The native integration uses Ollama's actual API (/api/chat), which has real tool support. Your local models can now run the same skills Claude Code uses (file ops, shell commands, browser automation) without cloud dependencies.

I've debugged enough "works in dev, breaks in prod" issues to spot a protocol mismatch. OpenAI compat mode optimizes for "works with existing code." Native APIs optimize for "works correctly." Different goals.

Step by step

1. Onboard with Ollama

bash

openclaw onboard --auth-choice ollama

OpenClaw will:

Auto-discover local models via Ollama's /api/tags endpoint
Ask you to choose Cloud + Local or Local-only mode
Open a browser for OAuth if you pick cloud mode
Pull your selected model if it's not cached
Write config to ~/.openclaw/openclaw.json

Here's what that looks like:

typescript

✓ Discovered 3 local models:
  - llama3.3:70b (context: 128K)
  - qwen2.5:27b (context: 32K)
  - glm-4.7-flash:latest (context: 8K)

Choose mode:
  1. Cloud + Local (recommended)
  2. Local-only (no external API calls)

Selection: 1

Recommended cloud model: kimi-k2.5:cloud (fast, good for agentic tasks)
Recommended local model: glm-4.7-flash (7B params, fits 16GB RAM)

Pulling glm-4.7-flash... ████████████████ 100%
✓ OpenClaw configured with Ollama provider

2. Verify tool calling works

Create a test file:

bash

echo "Test content for AI agent" > /tmp/test-file.txt

Launch OpenClaw and ask it to read the file:

bash

openclaw launch

typescript

You: Read /tmp/test-file.txt and tell me what's in it.

If tool calling works (native API):

typescript

Agent: [reads file using read tool]
The file contains: "Test content for AI agent"

If tool calling is broken (/v1 mode):

typescript

Agent: I cannot read files directly, but you can use the `cat` command...

That's how you know.
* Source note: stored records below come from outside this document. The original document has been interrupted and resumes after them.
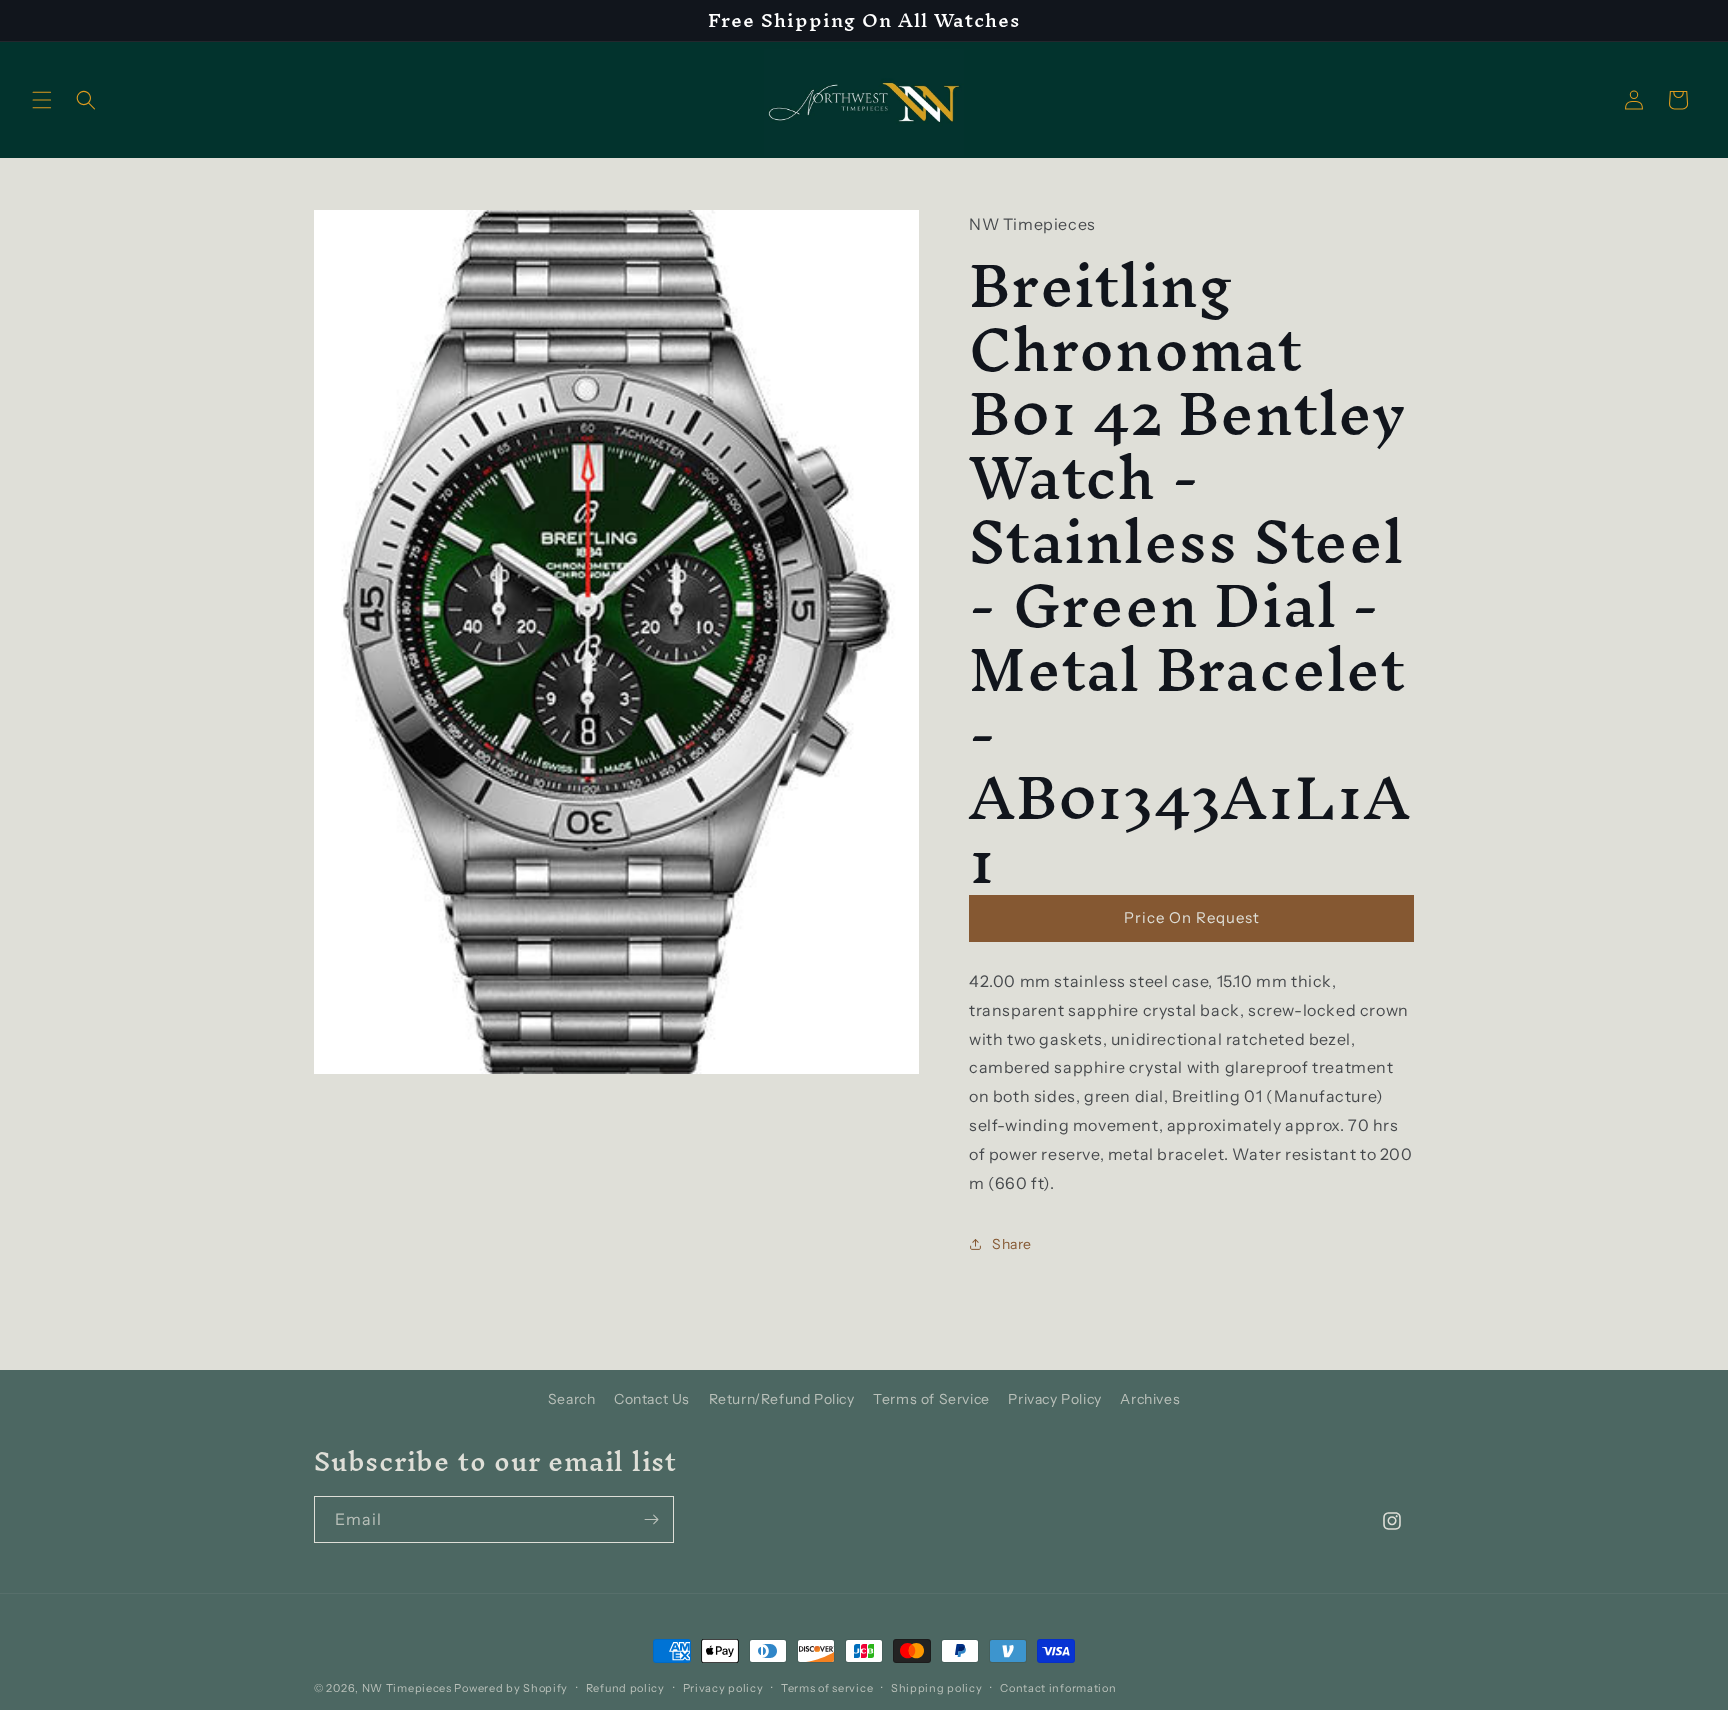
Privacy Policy (1054, 1399)
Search (572, 1399)
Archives (1150, 1399)
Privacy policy (723, 1687)
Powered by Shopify (511, 1688)
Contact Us (652, 1399)
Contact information (1058, 1687)
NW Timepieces (407, 1688)
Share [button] (1012, 1244)
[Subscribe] (651, 1519)
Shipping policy (937, 1687)
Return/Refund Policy (782, 1399)
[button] (42, 100)
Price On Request (1192, 917)
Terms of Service (931, 1399)
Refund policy (625, 1687)
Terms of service (827, 1687)
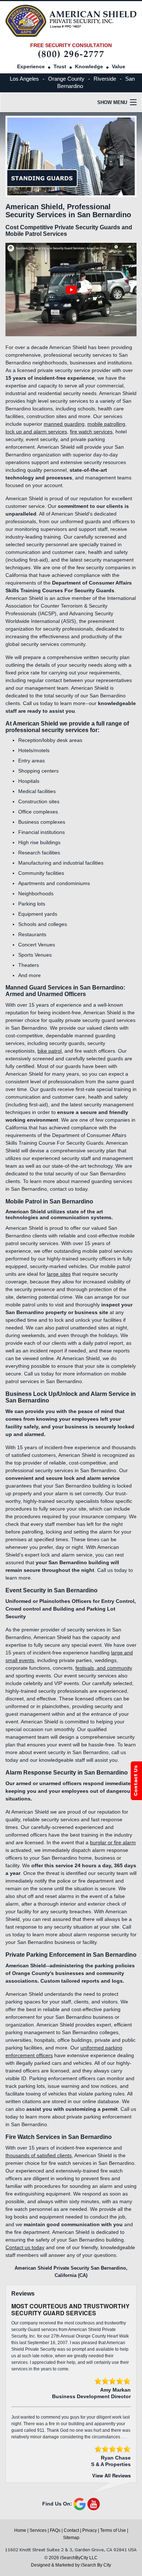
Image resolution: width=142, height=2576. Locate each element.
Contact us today (24, 2247)
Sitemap (71, 2537)
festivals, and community (103, 1668)
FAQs (55, 2530)
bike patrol (50, 1051)
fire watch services (91, 432)
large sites (59, 1274)
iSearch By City (96, 2565)
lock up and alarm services (36, 432)
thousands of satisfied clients (38, 2155)
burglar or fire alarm (113, 1842)
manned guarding (64, 424)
Native Ollama API returns tool_calls as a structured field. The /v1 compat mode buries it as text inside the completion.

3. Spawn a multi-agent workflow

This is the real unlock. Multi-agent orchestration on local models.

bash

openclaw launch --model qwen2.5:27b

typescript

You: Spawn a research agent to find the top 3 GitHub repos trending this
week in backend development. Then spawn a summarizer to write a
one-paragraph summary of each.

OpenClaw spawns a research subagent (uses web search or GitHub API tools), waits for it to finish, spawns a summarizer with the research results as context, and returns aggregated output.

Before 0.18, local models were isolated. You could run ollama run llama3.3 for a single conversation, but multi-agent orchestration required custom Python scripts or framework-specific glue code. Now Ollama models are native OpenClaw providers. Subagent spawns work. Context passing works. Tool calling works.
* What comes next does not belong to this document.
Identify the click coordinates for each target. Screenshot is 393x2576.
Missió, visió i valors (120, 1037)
The same patterns that work with Claude Code work with local Qwen or GLM models.

4. Try hybrid mode

If you chose Cloud + Local during onboarding:

bash

# Fast cloud model (low latency, pay-per-token)
openclaw launch --model kimi-k2.5:cloud

# Private local model (slower first run, zero cost)
openclaw launch --model qwen2.5:27b

Performance from the 0.18 release notes: Kimi-K2.5 runs 2x faster than 0.17. MiniMax-M2.5 got up to 10x faster time-to-first-token (under 1s now). Cloud models don't require ollama pull at all, so there's zero local storage.

The trade-off is cold start. Cloud models are always warm (instant first token). Local models need 5-30 seconds to load weights into VRAM on the first inference. After that, they're fast.

I ran into the same pattern designing edge vs origin caching for CDN deployments. Cold start kills user experience. Cloud models outsource that cost to Ollama's infrastructure. Local models make you eat it.

Use cloud for user-facing chatbots where latency matters on every request. Use local for background jobs, code review agents, or anything touching sensitive data.

The pitfalls that will bite you

The `/v1` trap

Don't use http://localhost:11434/v1 with OpenClaw.

/v1 is OpenAI-compatible mode, designed for drop-in replacement in existing OpenAI code. Tool calling in this mode is approximate. It outputs JSON strings, not structured tool calls. OpenClaw needs the structured format.

Your agent will refuse to use tools and suggest you run shell commands manually. That's the tell.

Fix: let OpenClaw use the native Ollama provider. It calls /api/chat automatically.

Silent cloud fallback (the privacy bug)

This one is ugly. GitHub Issue #43945:

Main session uses Ollama (local models, no cloud API calls)
You spawn a subagent
Subagent can't authenticate with Ollama
Subagent silently falls back to gpt-4.1-mini (cloud model in the fallback chain)
Your private data just hit OpenAI's API. No warning.

Why it happens: OpenClaw's auth system treats all API keys as secrets. Secrets go into auth-profiles.json, which subagents read. But Ollama's OLLAMA_API_KEY="ollama-local" isn't a real key. It's a feature flag. OpenClaw classifies it as a "marker" and skips writing it to auth profiles.

Main session reads from openclaw.json (works). Subagents read from auth-profiles.json (empty). They get a 401, hit the fallback chain, and land on a cloud provider.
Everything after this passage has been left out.